Self-search function benchmarks

Implementation notes

CBQN self-search functions are well optimized on numeric sizes and booleans, with a variety of methods designed for both general and special cases.

Shuffled pairs

The shuffled pairs test tries to avoid falling into easy special cases: there are many unique elements, with unpredictable repetition. When the length is larger than the type range, each value has to be repeated more than twice, and at least one possible value is left out to prevent any function from seeing the entire range and stopping early.

Cases with a small argument (bound of 8 to 20 depending on type and function) are handled with all-pairs comparisons that use the comparison branchlessly, although a SIMD implementation could be faster. 1-byte and 2-byte cases use a lookup table otherwise, with sparse initialization for the 2-byte table for smaller sizes giving the corner at 1000 or a little higher. ∊ and ⍷ use a bit table in SIMD registers, which lets them quickly skip past values that aren't new (here ⍷ has dedicated code instead of calling ∊⊸/). Both ⊒ and ⊐ are slowed down at large sizes because they need a 4-byte instead of 1-byte table, and there are some bumps in ⊐ because it has to branch on table lookups. 1-byte ⊐ is implemented as ⍷⊸⊐ for long arrays.

4- and 8-byte cells have specialized hash tables. 4-byte cases other than ⊐ also have a fallback using two rounds of radix moves plus a table on the remaining two bytes, keeping the cost bounded at sizes above 1e5. It's slower than sorting because the radix moves need to be undone at the end, so a self-search function takes a total of 4 moves plus a table lookup, while sorting only needs 4 moves.

Also throwing in the one benchmark on booleans. These all have simple fast implementations, except ⊒, which is related to +`. It's implemented with branchless scalar code that could be faster if vectorized.

Unique values

The unique-values test is mainly relevant for larger types. But in 1-byte values we can see that the SIMD bit table shortcuts if all values in the range are seen, and in the 2-byte table we see that Classify slows down with more uniques as branching becomes expensive. The stair-step of 1-byte ⊐ comes from vector binary search used by Index-of in ⍷⊸⊐.

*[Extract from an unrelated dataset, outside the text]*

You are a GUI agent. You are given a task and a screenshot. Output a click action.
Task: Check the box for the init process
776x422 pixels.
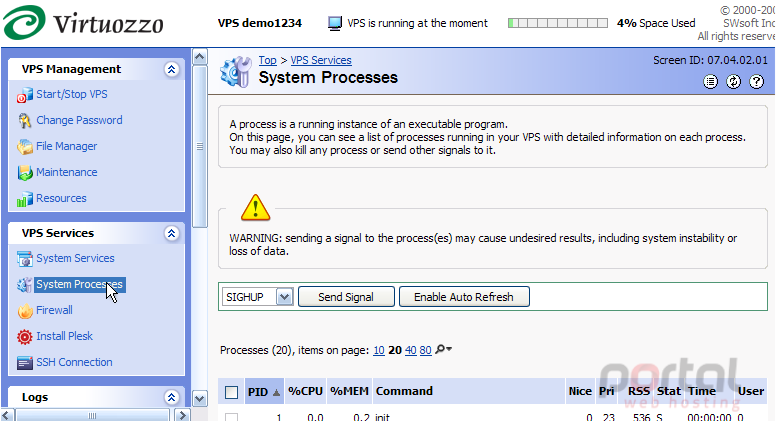pyautogui.click(x=231, y=418)
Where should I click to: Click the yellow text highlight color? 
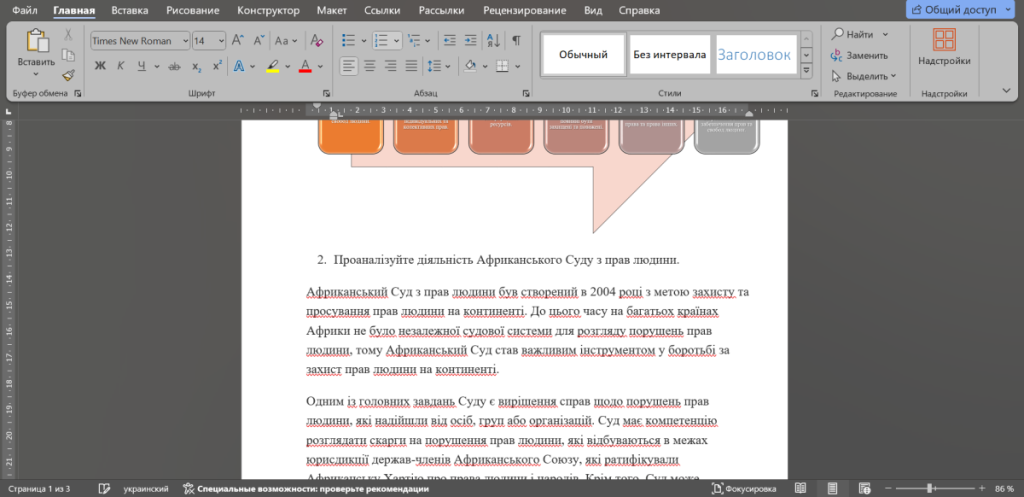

Resizable hash tables can use less space for inputs that have few unique values, and also end up with cheaper branch prediction. For the 4-byte tables with a radix fallback, the size here is right on the boundary where it kicks in, so that they end up doing poorly on the full-range input.

Small range

Particularly for 4-byte values, range-checking can be useful since it allows a lookup table to be used instead of a hash table, but CBQN doesn't try this now.

Random

Random values end up looking mostly the same as shuffled pairs. This benchmark uses the full range, so for 1-byte values the effect of shortcutting is visible. It also means 4-byte and 8-byte floats are nearly all unique, which makes branches cheap but means a full-size hash table is needed.

Sorted

In a sorted list, all instances of a given value are next to each other. CBQN has code to handle inputs with a sorted flag fast using differences, roughly 1(-⊸↓≠↓)𝕩. Because it's not blocked it has minor cache trouble with longer inputs. And shortcutting can be faster sometimes, but unlike the random case it wouldn't be very effective here, as the last value comes near the end. For small ranges (particularly short 1-byte arguments) it would be faster to use binary searches to find positions where values change.

The overhead from ⍷ relative to ∊ comes from filtering with Replicate, and is artificially low for floats: they're always unique here so it just returns 𝕩.